The rare-word column is where the bet pays. The exact rare word was never counted, so the token head scores a flat zero. Its class was counted plenty, so the cluster head reaches 11.2%, forty-four times chance. Predicting the kind succeeds exactly where predicting the word is hopeless. But converting the class back into a word does not help: routing the token choice through the predicted cluster scored 6.3%, below the 6.7% of predicting the token directly. The latent tells you the kind, not the word.
Sparsity was the sharper win. A single active context cluster beat the dense code.

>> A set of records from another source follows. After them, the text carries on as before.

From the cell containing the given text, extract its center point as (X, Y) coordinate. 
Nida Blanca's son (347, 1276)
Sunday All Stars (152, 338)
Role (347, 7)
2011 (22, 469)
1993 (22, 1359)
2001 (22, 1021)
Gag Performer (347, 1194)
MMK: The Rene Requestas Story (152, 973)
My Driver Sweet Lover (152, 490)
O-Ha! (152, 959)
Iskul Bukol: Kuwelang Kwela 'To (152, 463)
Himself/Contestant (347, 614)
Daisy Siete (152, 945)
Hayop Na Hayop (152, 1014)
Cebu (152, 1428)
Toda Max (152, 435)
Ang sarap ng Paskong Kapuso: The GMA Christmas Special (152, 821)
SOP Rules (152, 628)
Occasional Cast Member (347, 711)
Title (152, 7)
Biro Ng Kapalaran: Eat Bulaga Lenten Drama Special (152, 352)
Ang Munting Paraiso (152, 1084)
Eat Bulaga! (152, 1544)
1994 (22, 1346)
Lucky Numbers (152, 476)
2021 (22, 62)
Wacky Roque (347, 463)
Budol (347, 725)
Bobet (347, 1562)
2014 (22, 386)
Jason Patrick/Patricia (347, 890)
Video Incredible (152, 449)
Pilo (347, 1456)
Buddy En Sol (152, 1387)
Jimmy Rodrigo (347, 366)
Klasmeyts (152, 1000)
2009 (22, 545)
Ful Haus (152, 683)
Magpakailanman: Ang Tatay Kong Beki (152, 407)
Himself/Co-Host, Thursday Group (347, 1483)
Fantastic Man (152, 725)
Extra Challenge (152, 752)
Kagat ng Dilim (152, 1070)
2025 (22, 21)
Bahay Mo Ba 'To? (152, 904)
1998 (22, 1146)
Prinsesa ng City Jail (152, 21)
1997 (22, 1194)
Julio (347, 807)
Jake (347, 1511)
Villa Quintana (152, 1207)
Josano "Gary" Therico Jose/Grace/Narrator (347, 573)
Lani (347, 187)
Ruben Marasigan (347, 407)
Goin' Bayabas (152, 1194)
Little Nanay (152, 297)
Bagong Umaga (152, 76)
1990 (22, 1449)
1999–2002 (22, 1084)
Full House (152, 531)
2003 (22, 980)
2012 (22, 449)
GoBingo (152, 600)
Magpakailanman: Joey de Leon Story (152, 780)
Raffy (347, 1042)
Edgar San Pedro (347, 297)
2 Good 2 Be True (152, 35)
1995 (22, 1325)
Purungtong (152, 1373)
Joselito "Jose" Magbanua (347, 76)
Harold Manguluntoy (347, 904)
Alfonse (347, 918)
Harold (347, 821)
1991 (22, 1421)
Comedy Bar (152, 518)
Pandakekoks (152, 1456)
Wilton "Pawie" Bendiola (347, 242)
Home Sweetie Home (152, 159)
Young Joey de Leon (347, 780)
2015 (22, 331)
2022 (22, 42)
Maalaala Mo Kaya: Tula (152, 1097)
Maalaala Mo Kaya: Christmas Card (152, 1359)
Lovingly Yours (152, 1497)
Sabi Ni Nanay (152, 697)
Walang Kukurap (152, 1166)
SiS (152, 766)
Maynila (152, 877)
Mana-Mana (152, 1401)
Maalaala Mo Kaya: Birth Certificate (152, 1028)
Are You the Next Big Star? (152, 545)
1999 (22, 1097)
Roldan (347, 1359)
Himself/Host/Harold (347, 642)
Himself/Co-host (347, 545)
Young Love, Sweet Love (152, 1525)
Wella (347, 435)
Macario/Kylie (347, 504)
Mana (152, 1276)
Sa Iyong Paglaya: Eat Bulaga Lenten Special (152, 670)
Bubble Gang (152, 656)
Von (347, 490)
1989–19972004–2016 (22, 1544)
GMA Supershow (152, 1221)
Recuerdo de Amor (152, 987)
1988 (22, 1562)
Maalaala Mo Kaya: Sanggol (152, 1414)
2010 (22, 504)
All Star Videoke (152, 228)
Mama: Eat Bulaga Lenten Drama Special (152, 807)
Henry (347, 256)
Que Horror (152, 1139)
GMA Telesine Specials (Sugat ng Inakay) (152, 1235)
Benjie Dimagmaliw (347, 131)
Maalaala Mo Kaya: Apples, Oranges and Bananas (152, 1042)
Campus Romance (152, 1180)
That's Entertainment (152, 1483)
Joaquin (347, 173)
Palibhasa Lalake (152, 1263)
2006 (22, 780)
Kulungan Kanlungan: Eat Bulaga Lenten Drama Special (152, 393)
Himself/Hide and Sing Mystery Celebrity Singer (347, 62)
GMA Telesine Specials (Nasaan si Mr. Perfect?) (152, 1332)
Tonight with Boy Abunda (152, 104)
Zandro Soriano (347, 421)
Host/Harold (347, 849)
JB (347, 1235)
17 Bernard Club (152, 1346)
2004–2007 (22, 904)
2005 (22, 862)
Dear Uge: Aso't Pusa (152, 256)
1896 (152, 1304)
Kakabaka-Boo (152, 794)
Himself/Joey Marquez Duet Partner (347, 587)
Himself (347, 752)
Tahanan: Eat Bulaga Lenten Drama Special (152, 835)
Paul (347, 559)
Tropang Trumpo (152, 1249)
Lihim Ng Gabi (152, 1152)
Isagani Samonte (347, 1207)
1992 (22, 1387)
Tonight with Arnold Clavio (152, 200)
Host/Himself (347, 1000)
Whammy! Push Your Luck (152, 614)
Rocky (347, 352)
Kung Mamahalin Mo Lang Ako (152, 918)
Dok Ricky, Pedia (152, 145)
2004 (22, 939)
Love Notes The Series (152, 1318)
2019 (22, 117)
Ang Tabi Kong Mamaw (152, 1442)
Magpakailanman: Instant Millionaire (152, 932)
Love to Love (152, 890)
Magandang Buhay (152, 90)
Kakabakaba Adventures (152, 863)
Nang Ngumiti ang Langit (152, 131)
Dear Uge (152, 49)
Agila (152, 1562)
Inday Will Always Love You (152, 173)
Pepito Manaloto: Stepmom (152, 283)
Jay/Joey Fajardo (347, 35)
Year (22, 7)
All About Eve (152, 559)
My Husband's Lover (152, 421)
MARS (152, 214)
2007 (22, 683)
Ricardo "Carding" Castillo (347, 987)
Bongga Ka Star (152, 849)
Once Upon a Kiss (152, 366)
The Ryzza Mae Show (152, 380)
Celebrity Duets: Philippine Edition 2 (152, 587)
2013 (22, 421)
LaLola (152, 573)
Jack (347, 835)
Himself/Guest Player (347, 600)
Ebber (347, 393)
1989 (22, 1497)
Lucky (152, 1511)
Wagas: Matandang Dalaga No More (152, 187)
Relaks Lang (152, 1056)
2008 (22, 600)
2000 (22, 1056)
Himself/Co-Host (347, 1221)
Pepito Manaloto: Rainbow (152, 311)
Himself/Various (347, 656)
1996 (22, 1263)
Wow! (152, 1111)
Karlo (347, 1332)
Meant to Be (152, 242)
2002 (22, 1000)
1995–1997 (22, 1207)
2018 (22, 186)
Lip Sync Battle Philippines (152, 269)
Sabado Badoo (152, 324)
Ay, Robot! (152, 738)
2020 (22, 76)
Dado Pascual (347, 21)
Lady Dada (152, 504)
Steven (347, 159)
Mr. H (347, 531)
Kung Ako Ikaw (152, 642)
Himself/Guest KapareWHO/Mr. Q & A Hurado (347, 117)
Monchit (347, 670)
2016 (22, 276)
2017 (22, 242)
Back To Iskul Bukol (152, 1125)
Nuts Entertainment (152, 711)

| context code | test accuracy | perplexity |
|---|---|---|
| k = 1 (most sparse) | 66.3% | 6.9 |
| dense | 63.5% | 103.7 |
One active cluster is +2.7 points and fifteen times sharper. More active clusters dilute the prediction. The mechanism is anti-dilution, not anti-overfitting: the gap is sharpness, not variance.
The lesson
Counted representations cannot collapse, so we get rep-space targets with none of JEPA's collapse-prevention machinery. The latent predicts a rare word's class where the token counts predict nothing, but it does not sharpen the word itself. Sparsity is the clearer lever, and the sharpest code is a single cluster.
The honest verdict is modest. Rep-space prediction is real and grounded, and on rare words it does the one thing token counting cannot. The overall edge is small, and the robustness JEPA promises came from the ensemble of context experts, not from the choice of target. The keeper for the cortex is cheap: carry an online, counted, collapse-free concept cluster as an auxiliary class, feed the predictor a single-cluster code, and keep the exact word in input space. The class is for the tail. The word stays counted.
Lineage
Grew from the offset attention it reuses for the masked context, and from the sparsity and representation ideas the source mining surfaced.
Led to the open follow-up, a cleaner online latent clustered over content words only, and to the experiments that reuse these online concept clusters: the event model as the slots it tracks, constructions as the filler categories an open slot routes through, and learning the new without losing the old as the specific contexts ART learns to protect.
Thread: it sits on the source-mining branch (R, S, T, U) that grew out of the flat fourth level, the result that sent us looking past fixed local levels.